The Roman house was definitely different from contemporary dwellings, which are private spaces where the family lives protected from the public context. Nowadays the concept of privacy has even a legal value and the house provides little room for guests, work and business, a part from the limited cases of restricted groups of high society. The Roman house on the contrary was a centre of social communication and self-representation.
Leaving aside the purely functional spaces, the basic criterion for the spatial arrangement was the creation of a “path” within the representative sector of the house of an aristocratic family. After the access through the entrance (fauces), one would have entered the courtyard (atrium), which was the real focus of the layout of the aristocratic house. Then followed a sort of reception room, the tablinum, which also worked as a family archive; here the owner carried out his social relationships. Along this route the signs of the owner’s (dominus) social status were displayed. The atrium hosted the portraits of his ancestors (an evidence of nobility and family history) and the shrine of the Lares and Penates (deities protecting the family and the house in general). In the tablinum large wall paintings, inspired to great Greek artworks, enriched the owner’s self-representation with the importance of culture.
Furthermore the triclinium, that is a room for official meals, was again decorated with frescoes, mosaics and statues. The structure of the house was completed by rooms (alae) destined to various purposes, cultural spaces and bedrooms (cubicula).
Alongside the latrinae usually the kitchen (culina) was located, which was not necessarily a permanent feature, since it could in turn be arranged in one or another space. The path ended with a green space (hortus) in the typical house.
From the late Roman Republican age (end of the 2nd – 1st centuries BC), under the overwhelming thrust of Greek culture, one or more large colonnaded gardens (peristilia) were added, faced by the rooms destined to private use, where the owner and his closest friends could rest. In this sector of the house – as in the villas out of town, away from official public life – the owner could freely enjoy what the conservatives of the old republican traditions called the luxuria asiatica, that is the ways of life suggested by the Hellenistic courts and elites, considered as a sort of “upper world” .
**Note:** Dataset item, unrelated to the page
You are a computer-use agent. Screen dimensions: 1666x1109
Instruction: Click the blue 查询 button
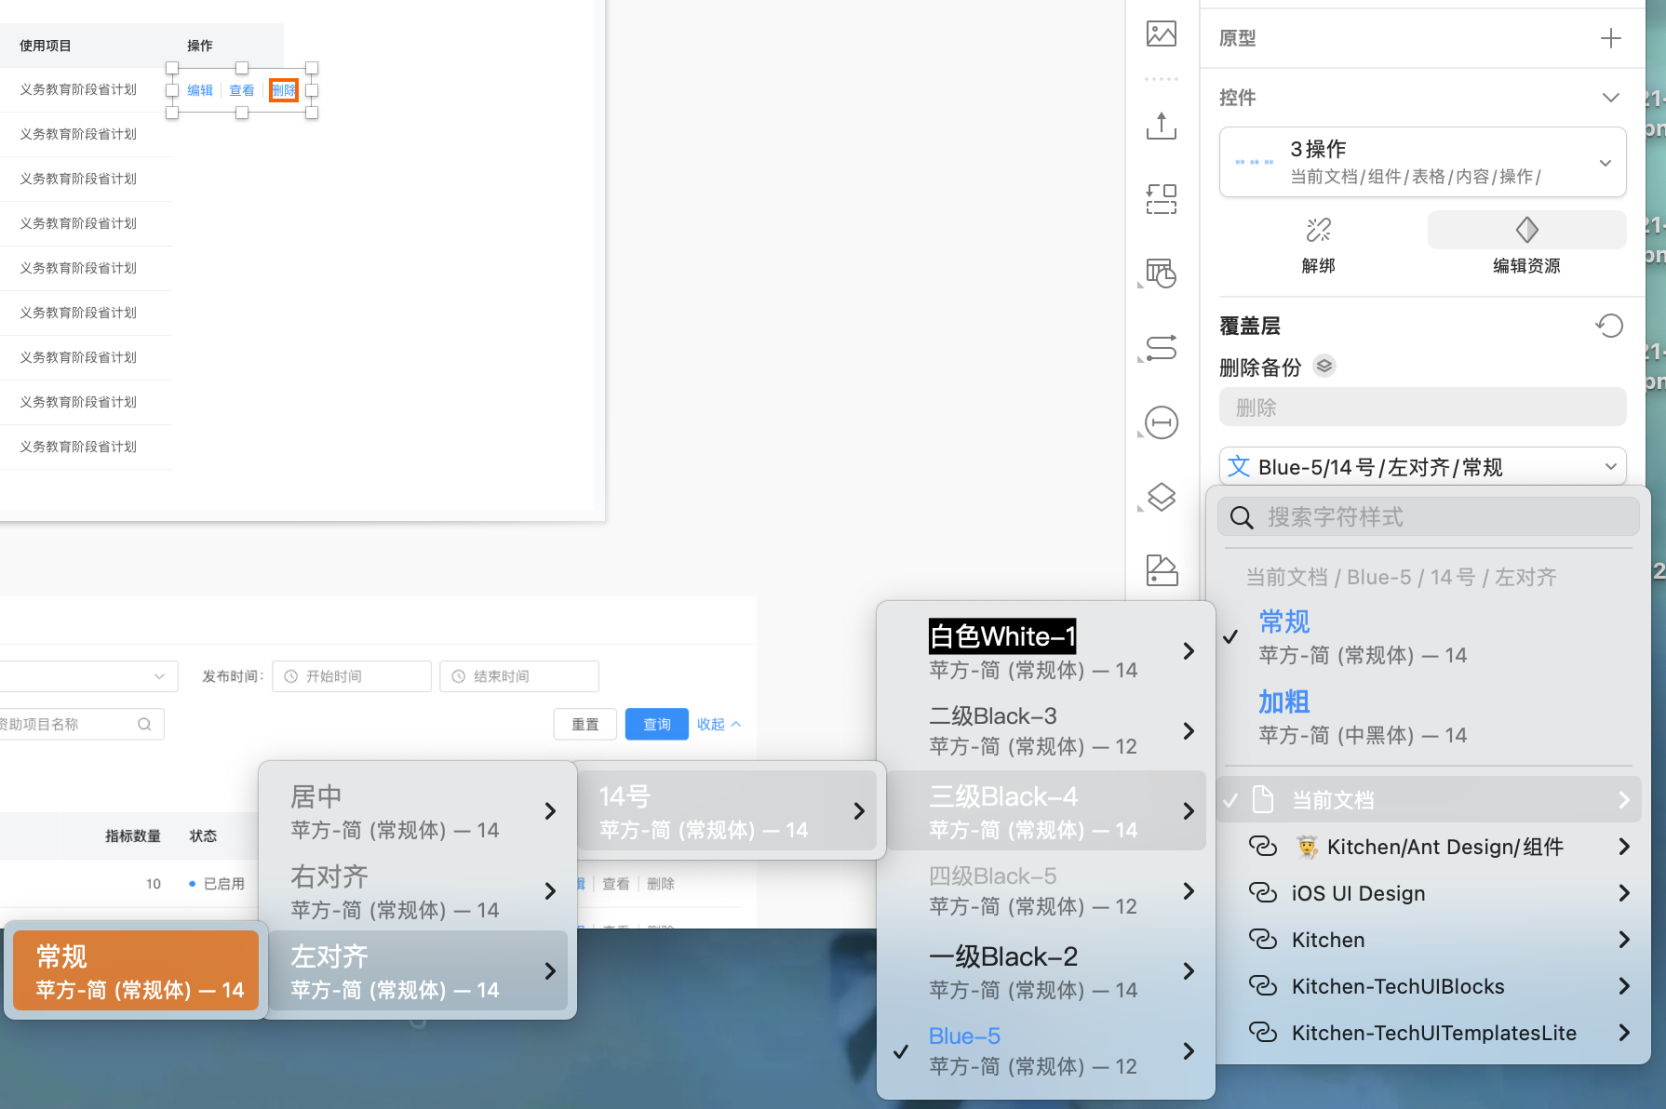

The social structure of the aristocratic house therefore imposed a hierarchical path that led more and more inwards.
Also the middle classes, however, liked this model and yet mirrored it in their homes with more unpretentious means, by reducing the number, size and decoration of the rooms to the essential traits.
The lower classes lived in blocks of rented flats (insulae), bounded by streets, which typically carried the owner’s name (eg. insula Sertoriana).